Une carte géographique reproduit la disposition d’éléments à la surface de la terre. Ce rapport analogique présente un double avantage, il fournit une information de proximité et il constitue une forme de référence. La carte permet ainsi d’introduire une information externe qui facilite l’interprétation et la décision.

Les diagrammes caractérisent la mise en relation de plusieurs ensembles d’éléments, sans nécessairement conserver des relations de proximités géométriques. Les relations construites entre les éléments d’un seul ensemble construisent quant à eux un réseau (Bertin 1977).

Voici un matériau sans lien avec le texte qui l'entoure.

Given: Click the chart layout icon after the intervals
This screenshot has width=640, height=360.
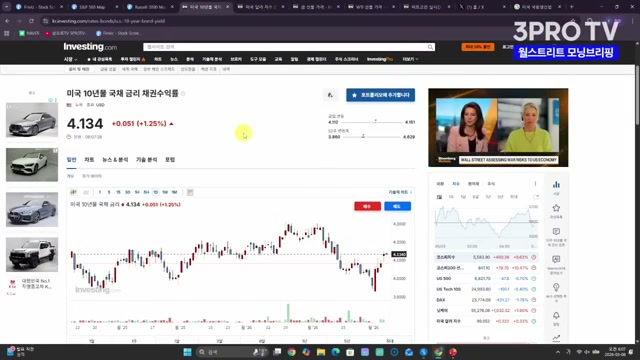Looking at the screenshot, I should point(190,192).
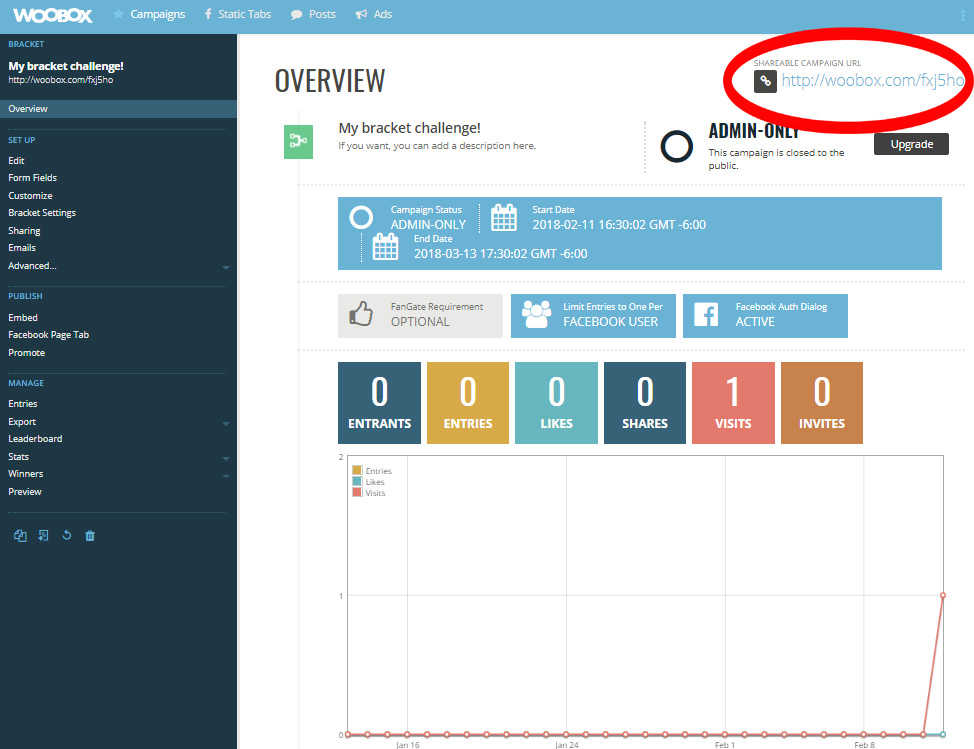
Task: Click the trash delete campaign icon
Action: (90, 536)
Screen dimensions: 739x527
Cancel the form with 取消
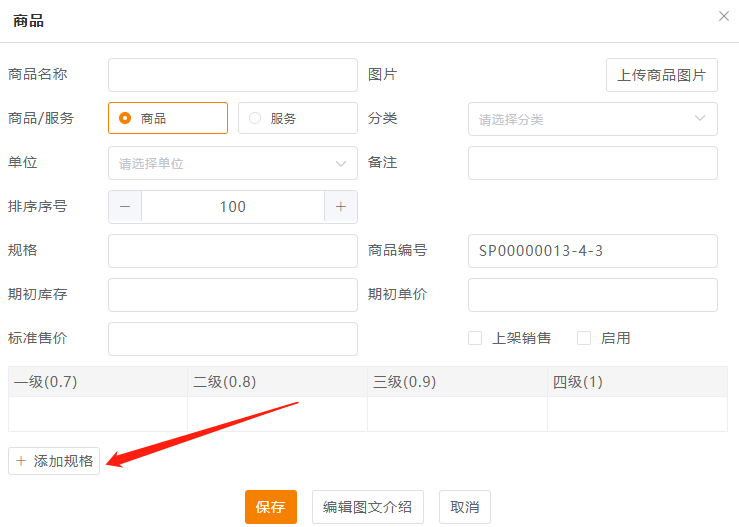point(465,507)

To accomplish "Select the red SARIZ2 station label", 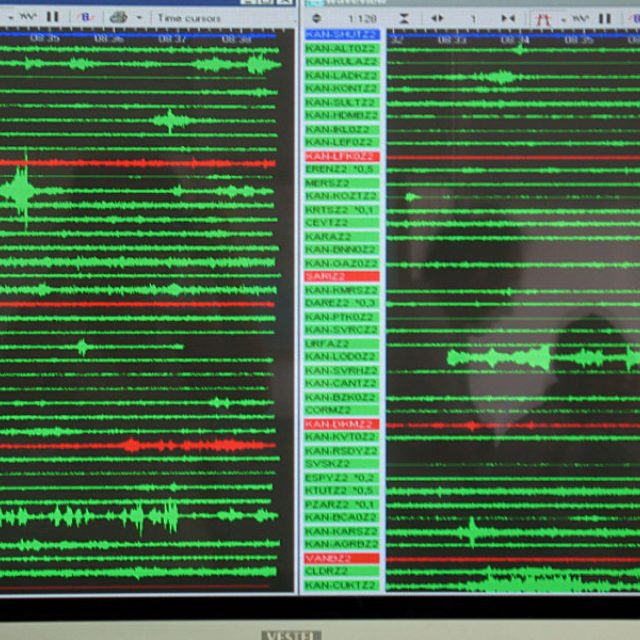I will [341, 276].
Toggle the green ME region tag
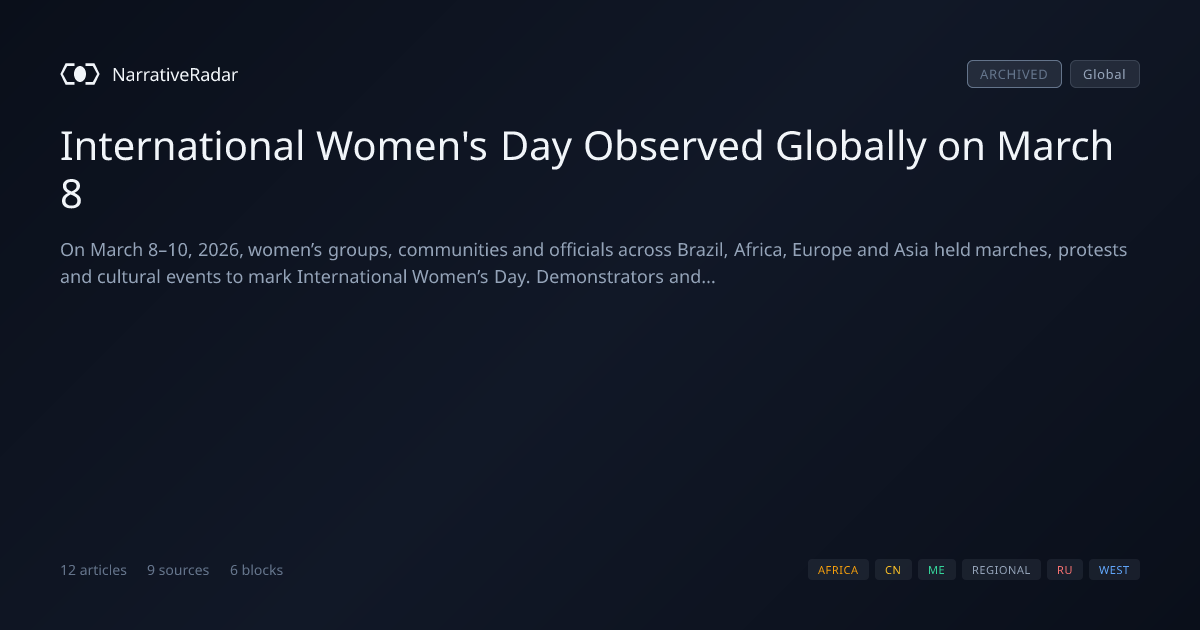The image size is (1200, 630). coord(936,570)
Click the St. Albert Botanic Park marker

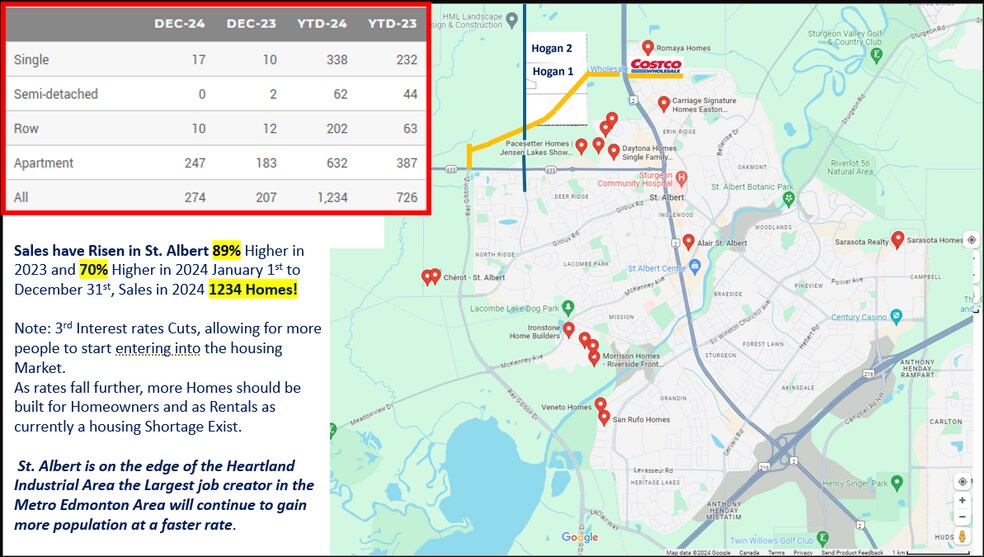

Les cartes, les réseaux et les diagrammes sont des moyens privilégiés de découvrir des structures et des organisations au sein des ensembles de données. Nous reviendrons dans le chapitre intitulé techniques de cartographie sur les apports de la graphique à la mise en forme de l’information, en considérant un ensemble de règles, contraintes, intérêts et limites formulés par Bertin pour guider la réalisation d’une représentation visuelle.